27. The pharmaceutical composition according to claim 20, comprising:

(i) 25 mg/ml pembrolizumab;

(ii) 0.221 mg/ml histidine;

(iii) 0.750 mg/ml histidine hydrochloride monohydrate;

(iv) 1.5 mg/ml glycine;

(v) 80 mg/ml trehalose dihydrate and 1.0 mg/ml poloxamer 188;

(vi) water for injection to 1 ml; and wherein the composition has pH 5.5 - 5.7.

28. The pharmaceutical composition according to claim 1, comprising:

(i) 25 mg/ml pembrolizumab;

(ii) 0.221 mg/ml histidine;

(iii) 0.750 mg/ml histidine hydrochloride monohydrate;

(iv) 1.5 mg/ml glycine;

(v) 27 mg/ml proline;

(vi) water for injection to 1 ml; and wherein the composition has pH 5.5 - 5.7.

29. The pharmaceutical composition according to any of claims 26-28, wherein the composition has pH 5 6.

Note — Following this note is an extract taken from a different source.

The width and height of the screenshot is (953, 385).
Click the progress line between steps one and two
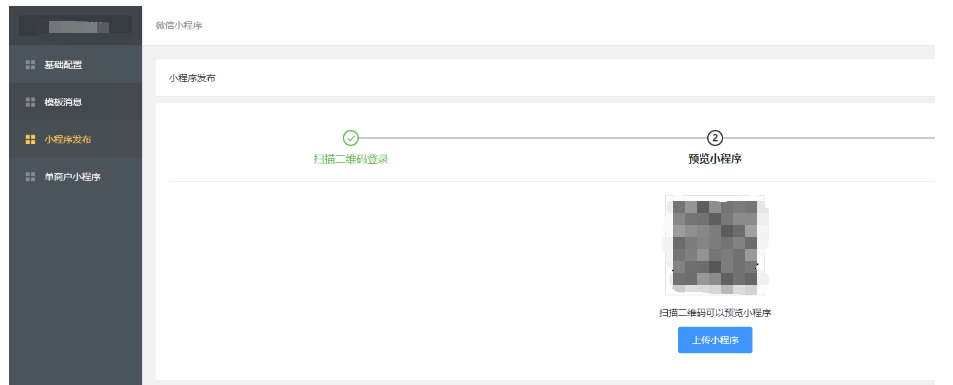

30. A pharmaceutical composition of pembrolizumab produced by lyophilization of the pharmaceutical composition of pembrolizumab according to any of claims 1-29.

31. Use of the pharmaceutical composition of pembrolizumab according to any of claims 1-30 for treating a malignant neoplasm or infectious disease.

32. The use according to claim 31, wherein the malignant neoplasm is selected from the group: melanoma, non-small cell lung cancer, small cell lung cancer, head and neck cancer, primary mediastinal large B-cell lymphoma, urothelial cancer, stomach cancer, high microsatellite instability/DNA mismatch repair deficient (MMR) malignant neoplasms, hepatocellular cancer, cervical cancer, Merkel cell carcinoma, renal cell carcinoma, endometrial cancer, esophageal cancer, squamous cell skin cancer, basal cell carcinoma, breast cancer, colorectal cancer, prostate cancer, thyroid cancer, bladder cancer, non-Hodgkin lymphoma, Hodgkin lymphoma, pancreatic cancer, ovarian cancer, gallbladder cancer, malignant brain tumor, glioblastoma, tumor with high mutational burden.

33. Use of the pharmaceutical composition of pembrolizumab according to any of claims 1-30 for producing a medicinal product intended for treating a malignant neoplasm or infectious disease.

34. The use according to claim 33, wherein the malignant neoplasm is selected from the group: melanoma, non-small cell lung cancer, small cell lung cancer, head and neck cancer, primary mediastinal large B-cell lymphoma, urothelial cancer, stomach cancer, high microsatellite instability/DNA mismatch repair deficient (MMR) malignant neoplasms, hepatocellular cancer, cervical cancer, Merkel cell carcinoma, renal cell carcinoma, endometrial cancer, esophageal cancer, squamous cell skin cancer, basal cell carcinoma, breast cancer, colorectal cancer, prostate cancer, thyroid cancer, bladder cancer, non-Hodgkin lymphoma, Hodgkin lymphoma, pancreatic cancer, ovarian cancer, gallbladder cancer, malignant brain tumor, glioblastoma, tumor with high mutational burden.